Disclaimer: This is work in progress intended to consolidate information from various sources for learning purposes. For the latest information please consult the documentation (see the links below)!

Last updated: 6-Apr-2025

[Microsoft Fabric] Hints in Warehouse

{def} keywords that users can add to SQL statements to provide additional information or instructions to the query optimizer [2]

options or strategies specified for enforcement by the SQL Server query processor [1]

applicable to SELECT, INSERT, UPDATE, or DELETE statements [1]

{benefit} help improve the performance, scalability, or consistency of queries by overriding the default behavior of the query optimizer [2]
{type} join hints

specify what join strategy/algorithm used between two tables [3]

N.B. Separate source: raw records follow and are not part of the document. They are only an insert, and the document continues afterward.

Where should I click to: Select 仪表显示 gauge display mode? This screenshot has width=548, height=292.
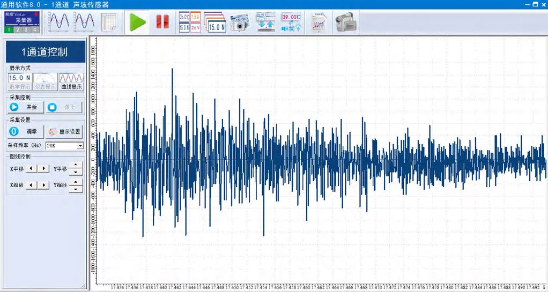[x=45, y=81]
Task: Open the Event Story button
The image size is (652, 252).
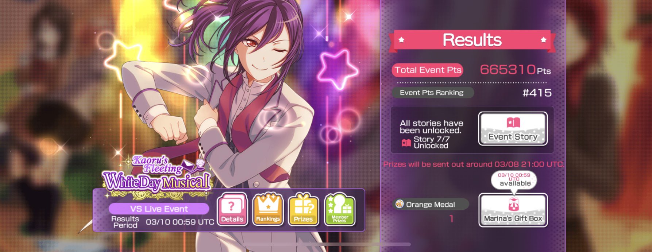Action: click(513, 129)
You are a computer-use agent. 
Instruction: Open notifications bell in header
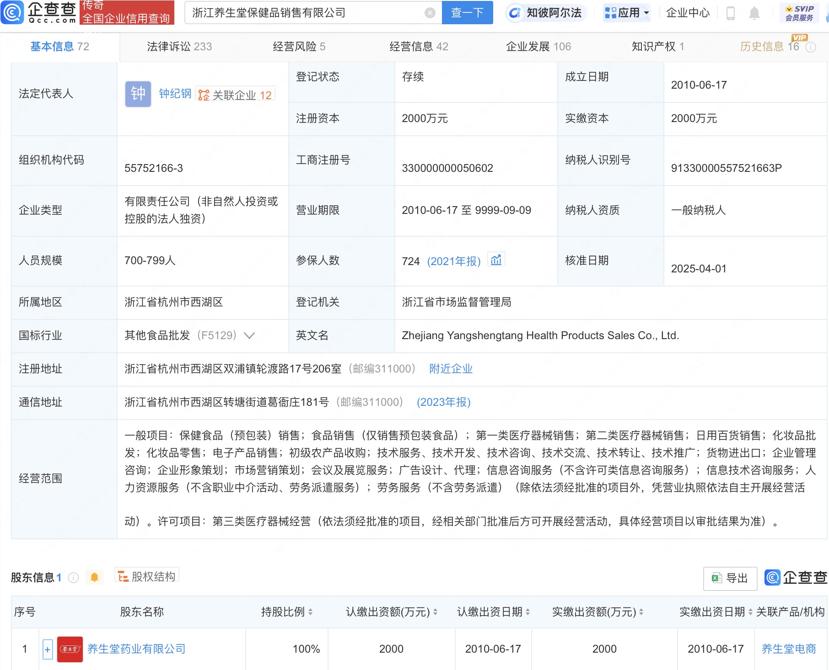pyautogui.click(x=754, y=13)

improves the performance of queries that involve large or complex joins [2]
specified in the FROM clause of a query [1]
if a join hint is specified for any two tables, the query optimizer automatically enforces the join order for all joined tables in the query [3]

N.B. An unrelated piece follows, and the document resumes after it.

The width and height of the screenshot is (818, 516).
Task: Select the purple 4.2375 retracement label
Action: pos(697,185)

based on the position of the ON keywords [3]

when a CROSS JOIN is used without the ON clause, parentheses can be used to indicate the join order [3]

looping

via LOOP JOIN
{restriction} can't be specified together with RIGHT or FULL as a join type [3]

hashing

via HASH JOIN

merging

via MERGE JOIN

REPLICATE

causes a broadcast move operation

a specific table to be replicated across all distribution nodes [2]

with INNER or LEFT` join

the broadcast move operation will replicate the right side of the join to all nodes [2]

with RIGHT join

the broadcast move operation will replicate the left side of the join to all nodes [2]

with FULL` join

an estimated plan cannot be created [2]

REDISTRIBUTE [(colsCount)]

ensures two data sources are distributed based on JOIN clause columns [2]
handles multiple join conditions, specified by the first n columns in both tables, where n is the column_count argument [2]
redistributing data optimizes query performance by evenly spreading data across nodes during intermediate steps of execution [2]
the (columns_count) argument is only supported in MF warehouse [2]

{type} query hint

specify that the indicated hints are used in the scope of a query [3]

affect all operators in the statement

[UNION only the last query involving a UNION operation can have the OPTION clause [3]

specified as part of the OPTION clause [3]
Error 8622 occurs if one or more query hints cause the Query Optimizer not to generate a valid plan [3]

used via the OPTION clause at the end of a query [2]

followed by the name of the query hint and its optional parameters in parentheses [2]
multiple hints can be used in the same query, separated by commas

e.g. FORCE ORDER and MAX_GRANT_PERCENT

instruct the QO to preserve the join order specified in the query and to limit the memory grant to 20 percent of the available memory

{hint} HASH GROUP

specifies that the QO should use a hash-based algorithm for the GROUP BY operation [2]
{benefit} can improve the performance of queries that involve large or complex grouping sets [2]

{hint} ORDER GROUP

specifies that the QO should use a sort-based algorithm for the GROUP BY operation [2]
{benefit} can improve the performance of queries that involve small or simple grouping sets [2]

{hint} MERGE UNION

specifies that the QO should use a merge-based algorithm for the UNION or UNION ALL operation [2]
{benefit} can improve the performance of queries that involve sorted inputs [2]

{hint} HASH UNION

specifies that the query optimizer should use a hash-based algorithm for the UNION or UNION ALL operation [2]
{benefit} can improve the performance of queries that involve unsorted or large inputs [2]

{hint} CONCAT UNION

specifies that the QO should use a concatenation-based algorithm for the UNION or UNION ALL operation [2]
{benefit} can improves the performance of queries that involve distinct or small inputs[2]

{hint} FORCE ORDER

specifies that the QO should preserve the join order specified in the query [2]
{benefit} can improves the performance or consistency of queries that involve complex join conditions or hints [2]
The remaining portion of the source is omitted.